Dans un communiqué transmis à plusieurs rédactions, la présidence dénonce une « tentative de manipulation grossière, visant à nourrir un climat de haine et de déstabilisation politique ». L’Élysée accuse même Debout la France d’alimenter sciemment des rumeurs conspirationnistes et de participer à « la confusion informationnelle orchestrée par certains groupuscules d’extrême droite ».
Une stratégie numérique bien rodée
Ce n’est pas la première fois que des rumeurs visant à discréditer la personne d’Emmanuel Macron surgissent des tréfonds des réseaux sociaux. Depuis le mouvement des Gilets jaunes, le président est régulièrement la cible de montages vidéo, détournements de propos ou insinuations personnelles diffusées via X, Telegram ou certains groupes Facebook radicaux. Cette fois encore, la mécanique semble bien huilée : vidéo sortie de son contexte, diffusion massive via des comptes relais, puis récupération par certains élus souverainistes pour en faire un sujet politique.
Du côté des oppositions républicaines, cette campagne de dénigrement suscite gêne et prudence. Si Debout la France a maintenu sa publication sans l’effacer, aucun responsable des Républicains ou du Rassemblement national n’a repris officiellement l’accusation, laissant la polémique se cantonner aux marges les plus radicales du spectre politique.
Un climat politique propice aux rumeurs
Cette affaire s’inscrit dans un contexte où le climat politique français semble plus que jamais friable et sous tension, alimenté par un climat de suspicion généralisée, des réseaux sociaux devenus chambre d’écho des fantasmes les plus absurdes, et une défiance accrue envers les institutions.

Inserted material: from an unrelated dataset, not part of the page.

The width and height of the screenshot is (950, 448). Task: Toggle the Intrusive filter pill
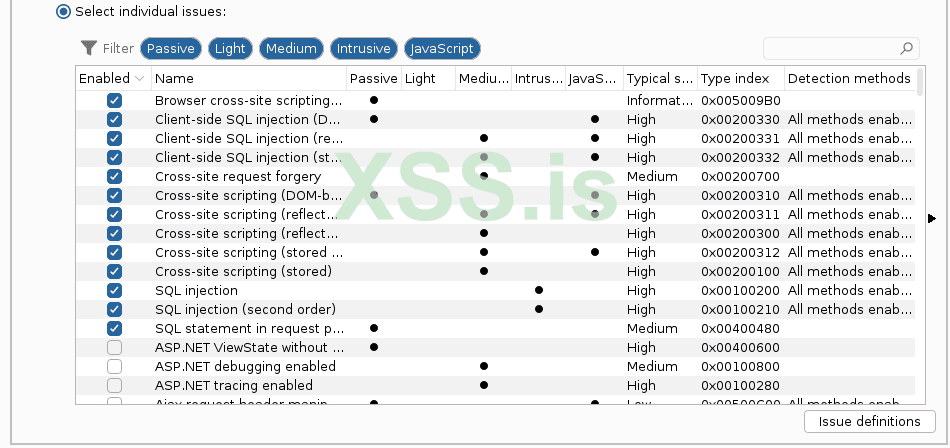pyautogui.click(x=363, y=48)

L’Élysée, conscient de ces dynamiques, tente désormais de réagir rapidement pour éviter l’installation durable de telles rumeurs dans l’imaginaire collectif, à un an des élections européennes. « Nous devons rester vigilants. Ces manipulations ont un objectif : fracturer encore un peu plus notre démocratie », avertit un proche conseiller du président.